Security concerns
why the lucky stiff
why at hobix.com
Mon Sep 5 02:31:33 EDT 2005
I'm really concerned about MouseHole's security. To a degree, user
scripts are inherently granted permissions and open the user to attack
(just as a downloaded executable can do any damage it pleases.)
Anyway, here are the security concerns that need to be addressed:
* Installed user scripts: are they allowed to do anything at all once
the user has authorized installation? Or should they be forced to state
their intentions? "Hi, I require at least $SAFE = 2!"
* Uninstalled user scripts which are loaded for metadata scanning: are
allowed to do nothing at all!
* Javascript access to MouseHole: A MouseHole script injects Javascript
into a page and that Javascript needs to store data back inside
MouseHole. Uhh, this exposes MouseHole to possible attack from other
Javascripts. What APIs do we allow Javascript to access. (You don't
want a rogue Javascript deactivating all your scripts or wiping out your
configurations, right?)
* Javascript cross-site access: A MouseHole script injects Javascript
into a page and that Javascript needs to pass data to another domain
(normally a JS failure.)
** So, if we're on boingboing and we want to access metafilter..
http://boingboing.net/http://metafilter.com/api/post.
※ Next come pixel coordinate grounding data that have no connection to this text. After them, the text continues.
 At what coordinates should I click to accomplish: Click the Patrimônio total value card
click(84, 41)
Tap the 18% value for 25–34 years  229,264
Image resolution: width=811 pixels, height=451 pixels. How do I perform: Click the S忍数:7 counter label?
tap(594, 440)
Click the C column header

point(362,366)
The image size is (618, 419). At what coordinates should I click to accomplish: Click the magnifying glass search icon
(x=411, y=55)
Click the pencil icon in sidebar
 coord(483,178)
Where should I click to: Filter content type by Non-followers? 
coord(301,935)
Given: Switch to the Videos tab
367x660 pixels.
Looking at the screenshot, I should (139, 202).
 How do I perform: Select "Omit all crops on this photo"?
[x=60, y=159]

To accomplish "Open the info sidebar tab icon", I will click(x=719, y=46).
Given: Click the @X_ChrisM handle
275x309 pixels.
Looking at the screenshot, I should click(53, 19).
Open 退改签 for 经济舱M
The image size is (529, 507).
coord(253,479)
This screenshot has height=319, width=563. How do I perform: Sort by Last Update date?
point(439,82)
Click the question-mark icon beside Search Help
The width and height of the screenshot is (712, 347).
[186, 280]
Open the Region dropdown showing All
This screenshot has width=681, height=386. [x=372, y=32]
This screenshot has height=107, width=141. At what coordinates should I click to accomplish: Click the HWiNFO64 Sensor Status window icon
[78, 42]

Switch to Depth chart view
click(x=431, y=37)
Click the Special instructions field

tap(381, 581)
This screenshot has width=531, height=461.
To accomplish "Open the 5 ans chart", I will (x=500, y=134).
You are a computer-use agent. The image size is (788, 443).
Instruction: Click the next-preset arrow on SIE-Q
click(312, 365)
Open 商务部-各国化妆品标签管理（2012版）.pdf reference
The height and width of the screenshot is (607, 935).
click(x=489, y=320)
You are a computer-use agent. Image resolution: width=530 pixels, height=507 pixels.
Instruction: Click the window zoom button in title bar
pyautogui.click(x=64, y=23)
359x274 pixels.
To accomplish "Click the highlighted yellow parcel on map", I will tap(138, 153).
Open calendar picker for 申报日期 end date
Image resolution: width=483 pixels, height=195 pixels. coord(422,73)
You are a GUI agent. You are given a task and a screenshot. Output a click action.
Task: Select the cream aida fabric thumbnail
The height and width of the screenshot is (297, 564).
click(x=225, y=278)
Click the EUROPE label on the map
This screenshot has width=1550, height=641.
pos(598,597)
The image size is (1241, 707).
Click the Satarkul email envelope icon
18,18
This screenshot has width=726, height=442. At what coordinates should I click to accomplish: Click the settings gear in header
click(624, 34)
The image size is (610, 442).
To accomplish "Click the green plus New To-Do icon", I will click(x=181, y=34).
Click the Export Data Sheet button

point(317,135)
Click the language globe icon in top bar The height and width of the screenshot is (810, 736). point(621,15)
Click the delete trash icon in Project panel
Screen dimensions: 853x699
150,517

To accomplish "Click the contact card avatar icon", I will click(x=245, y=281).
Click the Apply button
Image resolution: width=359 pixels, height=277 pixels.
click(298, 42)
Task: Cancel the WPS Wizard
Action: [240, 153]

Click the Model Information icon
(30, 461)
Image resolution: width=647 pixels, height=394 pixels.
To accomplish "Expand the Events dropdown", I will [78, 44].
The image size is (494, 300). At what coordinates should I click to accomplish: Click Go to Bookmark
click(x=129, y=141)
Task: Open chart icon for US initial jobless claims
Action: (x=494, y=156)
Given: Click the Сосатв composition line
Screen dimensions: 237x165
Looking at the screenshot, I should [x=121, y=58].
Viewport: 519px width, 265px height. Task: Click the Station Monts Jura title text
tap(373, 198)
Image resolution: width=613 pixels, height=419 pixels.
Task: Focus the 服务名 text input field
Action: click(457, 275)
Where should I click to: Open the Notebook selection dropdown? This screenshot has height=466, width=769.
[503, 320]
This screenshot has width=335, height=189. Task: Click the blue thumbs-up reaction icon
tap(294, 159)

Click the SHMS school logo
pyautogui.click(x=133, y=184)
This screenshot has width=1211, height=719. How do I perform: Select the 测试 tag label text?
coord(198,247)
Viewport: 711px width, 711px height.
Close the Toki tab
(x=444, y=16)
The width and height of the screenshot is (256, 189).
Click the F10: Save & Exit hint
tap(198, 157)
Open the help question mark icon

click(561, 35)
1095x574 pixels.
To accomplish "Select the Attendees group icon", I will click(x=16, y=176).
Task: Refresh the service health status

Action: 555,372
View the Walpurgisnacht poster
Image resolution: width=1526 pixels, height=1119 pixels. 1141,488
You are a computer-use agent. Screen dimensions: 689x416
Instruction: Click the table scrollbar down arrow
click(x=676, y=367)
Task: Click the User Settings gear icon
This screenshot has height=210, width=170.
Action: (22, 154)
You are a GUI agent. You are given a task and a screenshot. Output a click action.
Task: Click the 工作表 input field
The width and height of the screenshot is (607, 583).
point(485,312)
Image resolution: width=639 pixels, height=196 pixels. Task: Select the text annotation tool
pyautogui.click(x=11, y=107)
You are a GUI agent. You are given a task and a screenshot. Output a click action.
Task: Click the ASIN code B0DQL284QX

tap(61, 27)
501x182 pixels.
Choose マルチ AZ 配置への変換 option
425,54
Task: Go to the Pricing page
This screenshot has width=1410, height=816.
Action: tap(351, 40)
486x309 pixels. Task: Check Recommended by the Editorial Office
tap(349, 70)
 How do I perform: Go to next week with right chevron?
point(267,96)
That opens a
security hole (the same one Greasemonkey just bumped up on.)
** Instead, we could have the MouseHole script register URLs before
hand: register_url("http://metafilter.com/api/post")
** Then, the script is given a hash to access that domain. (Or is
allowed access to it through
http://boingboing.net/http://metafilter.com/api/post.)
** Or, just a whitelist with regexps.
I'm sure there are other security issues. We'll start with these, though.